That wasn’t the end of it, however. Like in a good ol’ monkey melee, handfuls of crap were hurled at this guy. She had indubitably been forsaken by this modern-day Judas, and he obviously didn’t care about her if he could… would… “BETRAY HER LIKE THAT!!”

Amber, along with the producers of Average Joe would have you believe that she was victimized by this guy. It matters little that he kissed one girl, ONE, and he had to be entrapped in order for that to happen. He’s just a two-timing whore of a man; a deceitful libertine that has not one decent bone in his body; a pig whose thought processes don’t rise above his basest desires. Meanwhile, sweet little Amber has EVERY right to “sample” a buffet of men.

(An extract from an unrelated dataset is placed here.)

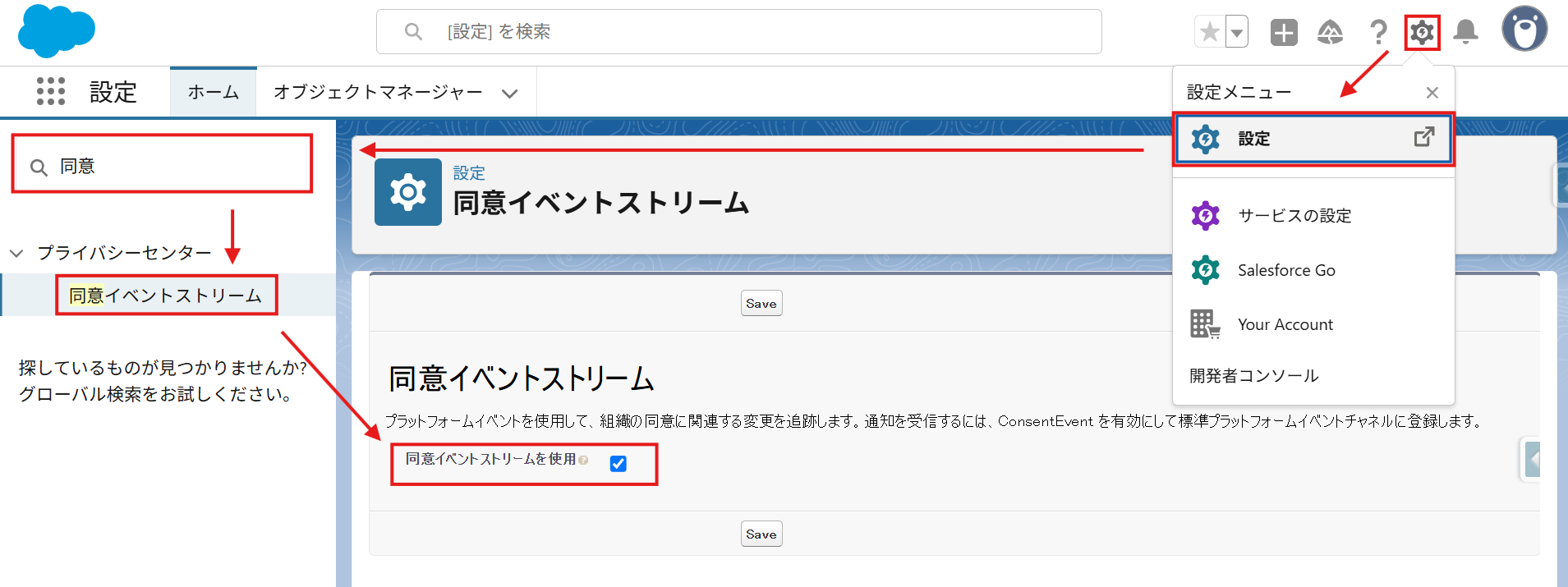
Task: Click the Favorites star icon
Action: click(x=1209, y=32)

And she can do it with a clear conscience, because after all, “she’s confused and having a hard time deciding whom to choose” (poor, poor woman). It’s all very sad.

Almost every man has a story about being “the nice guy” (because that’s what women say that they want). But these stories usually end with our hero’s heart ripped from his blood soaked thorax and haughtily cast to the ground. The real she-devils are sure to give it a good stomp to eradicate any residual capacity to trust.

It’s no wonder some men are the way they are. It only takes a couple of times to get kicked in the teeth, before you start wearing a face-mask. What idiot would keep serving up his chin to his opponent, knowing the deadly uppercut is lurking behind that pretty smile and floral scent? Guard your faces fellas, because this world is messed up!